Supplied information
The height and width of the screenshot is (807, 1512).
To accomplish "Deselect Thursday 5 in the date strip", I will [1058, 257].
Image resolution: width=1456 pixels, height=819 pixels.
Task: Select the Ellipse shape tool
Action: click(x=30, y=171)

Problem details
Repeat the records above in full, character for character.

Response
The height and width of the screenshot is (807, 1512).
To accomplish "Deselect Thursday 5 in the date strip", I will [1058, 257].
Image resolution: width=1456 pixels, height=819 pixels.
Task: Select the Ellipse shape tool
Action: click(x=30, y=171)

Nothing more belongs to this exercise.